January 16, 2012
Buying A Used Diesel Engine Car, Find The Best Used Car Deal
Thinking of buying a second hand car and are not sure if you should choose a petrol or diesel car, find problems that commonly occur and make an educated buying decision.
For many years, I have been driving both petrol and diesel engine cars. This is my advice, and when I go looking for my next car, these are the things I’ll be looking out for. But before I get into the list of checkpoints, here is some general information about diesel engines:
Diesel engines made stronger than petrol engines as the forces within the motor are really high, almost double that of their petrol counterparts. The compression inside the cylinders is really high because diesel does not use spark plugs to ignite the fuel. Diesel is compressed until it ignites. Glow plugs are used to warm the initial fuel mixture and aid the starting process, that’s why you don’t just turn the key as you would with a petrol engine. You need to heat the glow plugs first before you swing the engine.
A diesel engine is therefore highly stressed and as a result, it has a stronger engine block casting, much stronger cylinder head and stronger parts all round. All these things add weight, and as the engine is heavier, the engine mounts need to be stronger and heavier too same with the front shock absorbers it’s a knock on effect of trying to ignite relatively stable diesel fuel using high compression. So in short, diesels are heavier as they are built stronger.

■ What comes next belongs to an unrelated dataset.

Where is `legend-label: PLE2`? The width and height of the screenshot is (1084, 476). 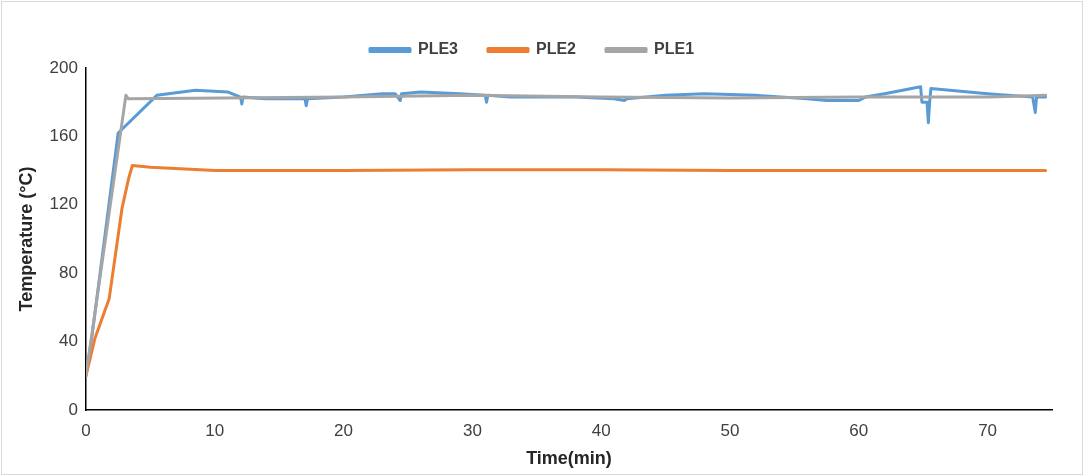 legend-label: PLE2 is located at coordinates (556, 49). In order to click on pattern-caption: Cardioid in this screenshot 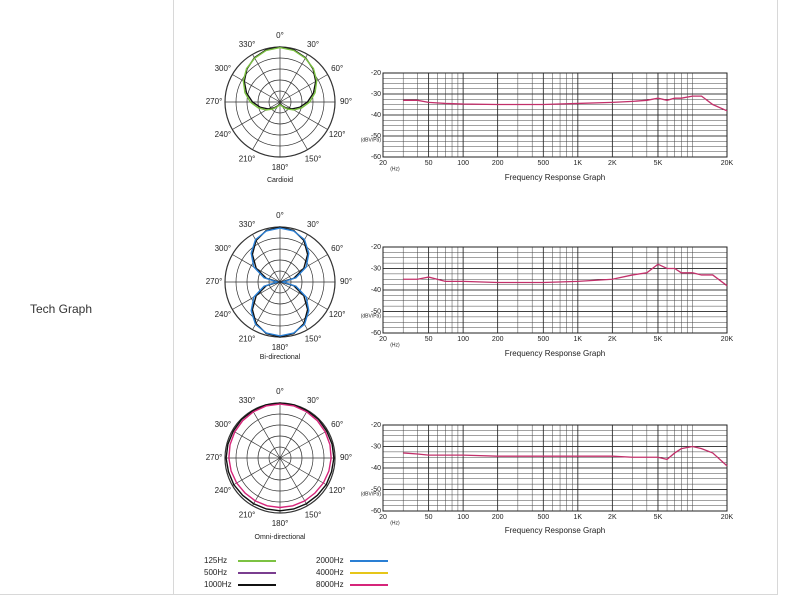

The benefits of course are that diesel offers very good economy (I think the VW 1.9 Tdi is about as efficient as a Toyota Prius) and this is further improved when you add a Turbocharger. And this is where some of the problems begin when considering a used diesel engine car if you do not service them regularly, you stand the chance of over stressing a motor that is already quite stressed. By not changing the air filter when dirty, will make for an engine that runs hot and the item that takes the strain most is the turbocharger.
I’m not saying you should avoid used diesels, it’s just that they are not exactly like petrol. In return for the economy, make sure they are well looked after and keep them serviced regularly.
NOTE: It’s worthwhile noting that this information is for USED diesel engines, but following this advice will definitely prolong the life of any engine.
Benefits of Diesel:
Fuel Efficiency: Diesel fuel has about 14 percent more energy in it than petrol fuel, so it’s going to be hard for petrol to beat diesels economy. When driving long distances at a constant speed, diesel’s economy is unbeatable.
Pulling Power: Diesel delivers raw torque right from the bottom end. When towing a boat or a trailer you sometimes need to check that it’s still with you!
Well made Engines: As diesel engines are built stronger, they tend to last longer too. Make sure they have been serviced as required.
Be aware of the following things:
- Worn glow plugs: Diesels tend to start first time, every time. If you need to let the glow plugs go again, or if the glow plug indicator light is lit for a period of more than 5 seconds, it could mean that they have seen better days and they are expensive, much more than a set of petrol spark plugs!
- Oil and Sweating: Because of the high compression experienced with diesel, make sure that there is no sweating from around the head gasket or sump.
- Turbo: A worn turbo and inter-cooler that are covered in oil or show signs of leaking are to be avoided as repairs to them are costly and usually require replacing. Turbos that are worn show signs of oil use, smoking engine and/or lack of power.
- Injectors: If you put your foot down or accelerate aggressively, and the car leaves a plume of smoke behind, then it’s reasonable to assume the injectors are worn (if the car did not smoke with normal use). This can be costly as the whole injection system needs recalibrating when they are replaced.
You should feel quite at home in a diesel powered car, it’s not really all that different from a petrol car. You should note improved economy, and a lower revving engine.
I’d be delighted if you found this article useful and that you find a better car for your needs.